Excerpt provided =>
Review –Star Wars V: The Empire Strikes Back

Continuing on with my review series of the Star Wars films is Episode V: The Empire Strikes Back. If you haven’t read the review of A New Hope, know that these critiques come from having seen this movie for the first time very recently. As always I try to give the facts with these reviews, and as good as the Star Wars series is, it still has flaws.

Overall, I’d say that this movie suffers from the same dilemma many movie or TV series sequels are crippled by. The first movie was made as a stand alone, enjoyable piece, whereas the second one was made with the intent that there would be at least one movie or season to follow it. As a result, A New Hope was a much stronger movie. Episode V sets many pieces into place that I’m interested to see to their fruition, but it doesn’t end as well. That being said, the weird part about this is that I’d say the actual climax is much better in Episode V.

In The Empire Strikes Back, we explore a lot more of the universe, both geographically and politically. We get to see the ice planet Hoth, the swamps of Dagobah, Cloud City, and even the lesser locations like the asteroid field have their own sort of intrigue to them. Exploring different star systems like this effectively ‘prove’ that this story is taking place all over the galaxy. This movie also does a great job at showing just how grave a threat the Empire really is. We thought star destroyers were big until we see the Executor class ship, and then we see how Lando is powerless to stop Vader from doing anything he wants. There is no deal. There is “You will do as I say or the Empire will be watching your city far more closely than you’d like.” Lastly, we see how insanely strong Vader is as he uses the Force to choke an Imperial Officer on a communications monitor from who knows how far away. Even knowing the main plot, I was surprised. On top of that, we see the Emperor for the first time, and watching how submissive Vader is to him is chilling.

Dataset excerpt =>
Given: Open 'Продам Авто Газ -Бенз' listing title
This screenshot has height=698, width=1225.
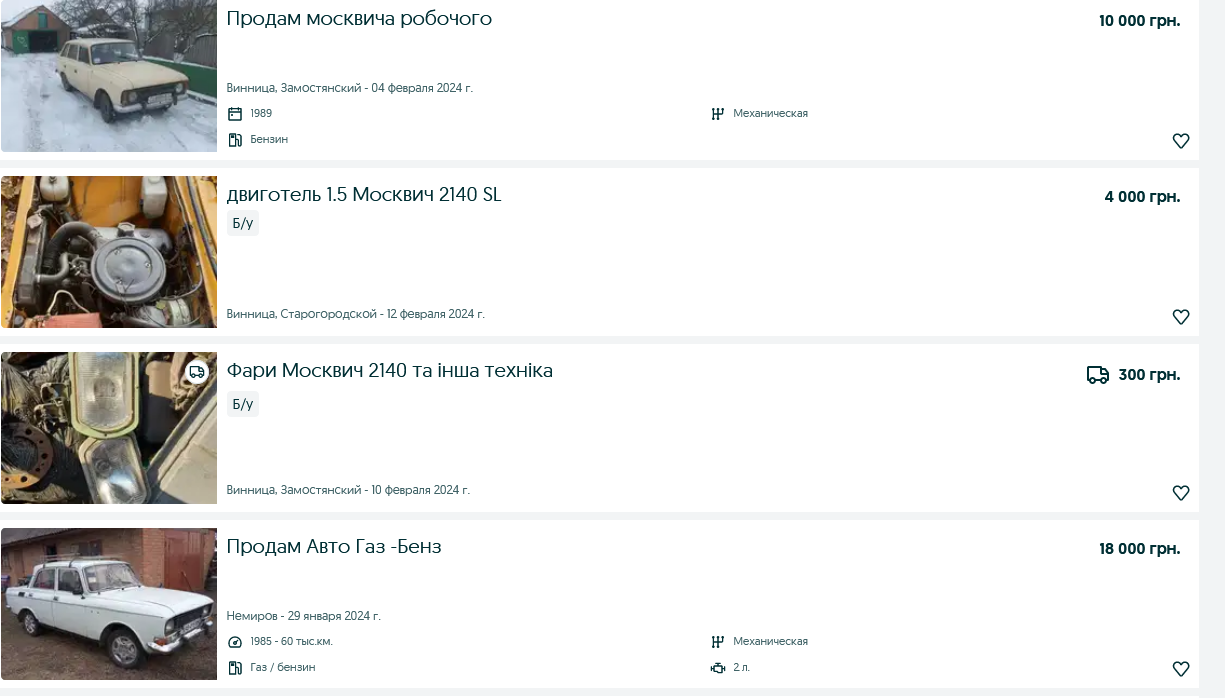Looking at the screenshot, I should (x=334, y=547).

Set task 1 => Repeat word for word the passage of the Empire Strikes Back review starting with "Continuing on with" and going on through "still has flaws.".
Set task 2 => In the Empire Strikes Back review, which class of ship shows that star destroyers aren't the biggest?
Set task 3 => Continue the Empire Strikes Back review from its last sentence onward.

Task result 1 =>
Continuing on with my review series of the Star Wars films is Episode V: The Empire Strikes Back. If you haven’t read the review of A New Hope, know that these critiques come from having seen this movie for the first time very recently. As always I try to give the facts with these reviews, and as good as the Star Wars series is, it still has flaws.

Task result 2 => The Executor class ship.

Task result 3 =>
The fight scene between Luke and Vader was completely unexpected. I thought that it was the defining moment of the trilogy, and seeing it fall together in the second movie was surprising. In this movie the lightsaber battles are still pretty lacking, but I would argue that while those scenes show the films’ age, I imagine they are still pretty good for the era. It isn’t the fight that makes that scene good. It’s how vastly outmatched Luke obviously is here. It’s to be expected, as well. Luke never finished his training and he is trying to stand up against one of the most powerful Sith of the Empire. (And it’s here I realize that the name ‘Sith’ has never been mentioned as of yet. I wonder why that is?)

As far as shortcomings go, again, this movie has a weak ending. The climax battle is solid, but the denouement is really strange. I simply had so many questions I have no clue where the sixth episode will go. For example, I don’t know why Lando & Chewie split up from Luke & Leia. Lando is going to Tatooine to save Han, which makes sense, but what are Luke & Leia doing? I imagine the next step for Luke is to finish his Jedi training, but there was literally no destination established for them, and Leia being there leaves me wondering. If Luke goes back to Dagobah and Leia goes to do some Rebel leadership stuff, why not split them up at the end of Episode V? It just seems really weird because I’m left with no clear indication of our main characters’ immediate objectives. Also, it seems thematically strange to sever Luke’s hand only to solve that problem with a prosthetic less ten minutes later. It seems like giving him a prosthetic would have been a scene better suited midway into the last movie. Of course I say this not having any clue what the next movie will entail. Maybe this was the only scene it makes sense to have happened in.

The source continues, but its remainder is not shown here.